## Task prompt
Return exactly the lines of the records below, starting at the line that contains "This screenshot has height=379, width=600." and ending at the line that contains "You are a computer-use agent. The height", with both of those lines kept.

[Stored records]

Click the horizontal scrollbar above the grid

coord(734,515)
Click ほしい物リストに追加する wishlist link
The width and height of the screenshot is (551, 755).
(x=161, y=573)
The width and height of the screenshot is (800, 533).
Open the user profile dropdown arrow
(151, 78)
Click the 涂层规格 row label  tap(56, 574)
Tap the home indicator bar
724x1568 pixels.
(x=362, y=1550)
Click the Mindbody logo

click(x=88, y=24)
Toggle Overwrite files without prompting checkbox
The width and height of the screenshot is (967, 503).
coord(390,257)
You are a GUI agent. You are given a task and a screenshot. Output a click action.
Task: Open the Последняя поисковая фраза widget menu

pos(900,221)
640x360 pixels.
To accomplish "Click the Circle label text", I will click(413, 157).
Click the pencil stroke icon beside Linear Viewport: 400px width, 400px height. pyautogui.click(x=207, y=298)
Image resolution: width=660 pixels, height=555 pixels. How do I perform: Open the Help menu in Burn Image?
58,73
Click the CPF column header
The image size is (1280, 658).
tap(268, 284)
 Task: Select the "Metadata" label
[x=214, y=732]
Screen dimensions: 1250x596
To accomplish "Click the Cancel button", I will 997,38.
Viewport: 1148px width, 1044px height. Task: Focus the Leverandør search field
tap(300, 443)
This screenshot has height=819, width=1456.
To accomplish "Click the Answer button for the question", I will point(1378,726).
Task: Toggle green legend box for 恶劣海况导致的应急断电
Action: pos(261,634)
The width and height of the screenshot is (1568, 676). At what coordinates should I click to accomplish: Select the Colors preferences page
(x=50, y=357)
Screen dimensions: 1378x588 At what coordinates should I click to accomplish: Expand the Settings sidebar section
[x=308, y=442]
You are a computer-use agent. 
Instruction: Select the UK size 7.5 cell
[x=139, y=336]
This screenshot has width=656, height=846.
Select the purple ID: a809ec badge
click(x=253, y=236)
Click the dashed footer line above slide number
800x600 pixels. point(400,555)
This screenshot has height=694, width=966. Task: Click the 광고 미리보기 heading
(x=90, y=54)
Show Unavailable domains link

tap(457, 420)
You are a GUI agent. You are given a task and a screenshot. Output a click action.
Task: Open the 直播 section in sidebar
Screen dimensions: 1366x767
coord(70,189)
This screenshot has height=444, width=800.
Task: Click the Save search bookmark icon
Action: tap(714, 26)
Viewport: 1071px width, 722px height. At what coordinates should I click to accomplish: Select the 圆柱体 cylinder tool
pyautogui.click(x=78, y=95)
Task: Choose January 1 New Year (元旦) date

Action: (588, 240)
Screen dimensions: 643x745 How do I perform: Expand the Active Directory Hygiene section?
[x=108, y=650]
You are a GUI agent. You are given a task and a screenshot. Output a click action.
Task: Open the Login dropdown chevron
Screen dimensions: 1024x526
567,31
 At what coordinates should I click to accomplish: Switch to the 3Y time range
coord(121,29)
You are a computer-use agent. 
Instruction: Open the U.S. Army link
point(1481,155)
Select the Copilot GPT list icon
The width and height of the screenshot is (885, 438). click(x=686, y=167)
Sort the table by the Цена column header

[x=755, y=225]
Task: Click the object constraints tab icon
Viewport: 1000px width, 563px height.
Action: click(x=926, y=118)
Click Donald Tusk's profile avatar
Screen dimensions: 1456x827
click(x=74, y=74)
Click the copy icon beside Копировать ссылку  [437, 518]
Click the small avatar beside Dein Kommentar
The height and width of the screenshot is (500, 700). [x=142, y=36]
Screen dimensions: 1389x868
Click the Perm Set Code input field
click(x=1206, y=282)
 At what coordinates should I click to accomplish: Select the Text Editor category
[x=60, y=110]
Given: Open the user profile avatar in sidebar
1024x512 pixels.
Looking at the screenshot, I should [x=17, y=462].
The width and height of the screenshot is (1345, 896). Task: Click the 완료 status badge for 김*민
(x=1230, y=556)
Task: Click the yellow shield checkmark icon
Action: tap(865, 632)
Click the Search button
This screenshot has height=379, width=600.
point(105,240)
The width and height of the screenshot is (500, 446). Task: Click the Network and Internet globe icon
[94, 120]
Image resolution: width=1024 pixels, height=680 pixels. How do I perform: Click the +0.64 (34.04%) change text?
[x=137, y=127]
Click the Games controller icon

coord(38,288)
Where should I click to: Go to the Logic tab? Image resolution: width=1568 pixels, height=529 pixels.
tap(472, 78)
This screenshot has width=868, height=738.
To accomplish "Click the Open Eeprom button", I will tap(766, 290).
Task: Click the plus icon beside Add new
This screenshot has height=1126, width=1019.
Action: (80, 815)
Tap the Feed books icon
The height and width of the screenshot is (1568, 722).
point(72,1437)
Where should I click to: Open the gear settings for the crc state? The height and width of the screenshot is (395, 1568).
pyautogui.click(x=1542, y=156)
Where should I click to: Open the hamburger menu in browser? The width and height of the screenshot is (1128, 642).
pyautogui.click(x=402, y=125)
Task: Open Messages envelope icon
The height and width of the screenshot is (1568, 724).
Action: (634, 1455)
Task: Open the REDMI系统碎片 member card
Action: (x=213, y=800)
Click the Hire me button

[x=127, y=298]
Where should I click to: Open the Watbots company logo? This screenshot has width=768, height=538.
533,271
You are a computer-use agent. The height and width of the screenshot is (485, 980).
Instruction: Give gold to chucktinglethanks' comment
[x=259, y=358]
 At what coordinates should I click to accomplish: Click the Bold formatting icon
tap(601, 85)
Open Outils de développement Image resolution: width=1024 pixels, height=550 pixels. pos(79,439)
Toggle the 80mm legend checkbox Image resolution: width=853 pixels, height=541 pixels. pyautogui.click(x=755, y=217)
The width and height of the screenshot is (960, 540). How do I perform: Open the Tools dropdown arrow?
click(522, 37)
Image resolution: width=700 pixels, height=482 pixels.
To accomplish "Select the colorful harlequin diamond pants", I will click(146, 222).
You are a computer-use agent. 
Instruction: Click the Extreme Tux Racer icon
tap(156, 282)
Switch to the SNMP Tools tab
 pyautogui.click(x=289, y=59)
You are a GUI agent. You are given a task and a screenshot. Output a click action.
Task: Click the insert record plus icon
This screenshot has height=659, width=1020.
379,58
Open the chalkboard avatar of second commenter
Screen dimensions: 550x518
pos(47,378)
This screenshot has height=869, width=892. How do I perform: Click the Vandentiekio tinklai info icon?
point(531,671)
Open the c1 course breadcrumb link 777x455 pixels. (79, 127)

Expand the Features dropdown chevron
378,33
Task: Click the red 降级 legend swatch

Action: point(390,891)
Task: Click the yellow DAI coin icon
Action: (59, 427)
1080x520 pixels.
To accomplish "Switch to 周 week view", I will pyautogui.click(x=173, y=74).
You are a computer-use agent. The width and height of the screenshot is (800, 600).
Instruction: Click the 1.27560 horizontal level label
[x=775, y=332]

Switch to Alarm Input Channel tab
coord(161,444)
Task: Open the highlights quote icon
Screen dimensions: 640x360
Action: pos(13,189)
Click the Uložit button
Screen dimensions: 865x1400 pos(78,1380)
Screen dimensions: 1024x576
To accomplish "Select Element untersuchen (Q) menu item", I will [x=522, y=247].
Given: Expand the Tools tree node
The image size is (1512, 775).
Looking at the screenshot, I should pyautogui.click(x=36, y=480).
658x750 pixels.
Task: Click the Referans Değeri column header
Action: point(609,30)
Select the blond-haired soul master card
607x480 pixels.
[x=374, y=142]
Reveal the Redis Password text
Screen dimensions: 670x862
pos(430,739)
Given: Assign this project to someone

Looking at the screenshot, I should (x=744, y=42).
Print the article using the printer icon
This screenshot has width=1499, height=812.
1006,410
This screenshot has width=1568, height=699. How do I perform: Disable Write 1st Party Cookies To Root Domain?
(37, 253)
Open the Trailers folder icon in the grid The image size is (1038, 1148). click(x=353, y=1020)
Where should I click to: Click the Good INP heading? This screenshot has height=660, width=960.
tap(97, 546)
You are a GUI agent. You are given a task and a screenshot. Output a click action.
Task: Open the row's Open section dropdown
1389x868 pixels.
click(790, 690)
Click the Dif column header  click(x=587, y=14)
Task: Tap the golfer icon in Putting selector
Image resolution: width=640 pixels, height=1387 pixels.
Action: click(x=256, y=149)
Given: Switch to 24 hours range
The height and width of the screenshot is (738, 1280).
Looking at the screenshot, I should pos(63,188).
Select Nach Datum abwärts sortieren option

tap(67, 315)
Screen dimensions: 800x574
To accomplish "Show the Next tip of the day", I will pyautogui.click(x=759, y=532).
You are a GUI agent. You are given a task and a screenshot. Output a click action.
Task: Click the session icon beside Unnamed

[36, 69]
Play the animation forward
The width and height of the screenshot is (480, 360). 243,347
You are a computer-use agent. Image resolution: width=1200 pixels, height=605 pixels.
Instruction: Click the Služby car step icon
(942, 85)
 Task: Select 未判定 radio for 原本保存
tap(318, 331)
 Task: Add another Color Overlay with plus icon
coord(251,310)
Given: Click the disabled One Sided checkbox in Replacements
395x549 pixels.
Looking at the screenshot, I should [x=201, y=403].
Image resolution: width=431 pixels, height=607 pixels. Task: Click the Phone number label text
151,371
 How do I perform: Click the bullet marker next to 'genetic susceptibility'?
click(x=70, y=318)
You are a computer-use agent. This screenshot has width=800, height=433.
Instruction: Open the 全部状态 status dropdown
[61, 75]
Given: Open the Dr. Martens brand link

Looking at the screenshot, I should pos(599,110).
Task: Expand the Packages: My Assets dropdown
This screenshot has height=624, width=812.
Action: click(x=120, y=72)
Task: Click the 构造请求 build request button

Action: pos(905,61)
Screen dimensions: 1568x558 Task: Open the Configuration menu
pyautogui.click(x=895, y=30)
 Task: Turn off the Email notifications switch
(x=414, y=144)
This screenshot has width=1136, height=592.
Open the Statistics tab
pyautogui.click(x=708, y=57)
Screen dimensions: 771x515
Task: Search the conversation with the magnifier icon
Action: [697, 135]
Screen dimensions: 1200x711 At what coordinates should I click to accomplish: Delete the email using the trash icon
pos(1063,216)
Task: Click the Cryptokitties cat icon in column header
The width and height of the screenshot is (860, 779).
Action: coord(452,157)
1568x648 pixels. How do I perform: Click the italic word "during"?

## Answer area
This screenshot has height=379, width=600.
point(105,240)
The width and height of the screenshot is (500, 446). Task: Click the Network and Internet globe icon
[94, 120]
Image resolution: width=1024 pixels, height=680 pixels. How do I perform: Click the +0.64 (34.04%) change text?
[x=137, y=127]
Click the Games controller icon

coord(38,288)
Where should I click to: Go to the Logic tab? Image resolution: width=1568 pixels, height=529 pixels.
tap(472, 78)
This screenshot has width=868, height=738.
To accomplish "Click the Open Eeprom button", I will tap(766, 290).
Task: Click the plus icon beside Add new
This screenshot has height=1126, width=1019.
Action: (80, 815)
Tap the Feed books icon
The height and width of the screenshot is (1568, 722).
point(72,1437)
Where should I click to: Open the gear settings for the crc state? The height and width of the screenshot is (395, 1568).
pyautogui.click(x=1542, y=156)
Where should I click to: Open the hamburger menu in browser? The width and height of the screenshot is (1128, 642).
pyautogui.click(x=402, y=125)
Task: Open Messages envelope icon
The height and width of the screenshot is (1568, 724).
Action: (634, 1455)
Task: Open the REDMI系统碎片 member card
Action: (x=213, y=800)
Click the Hire me button

[x=127, y=298]
Where should I click to: Open the Watbots company logo? This screenshot has width=768, height=538.
533,271
You are a computer-use agent. The height and width of the screenshot is (485, 980).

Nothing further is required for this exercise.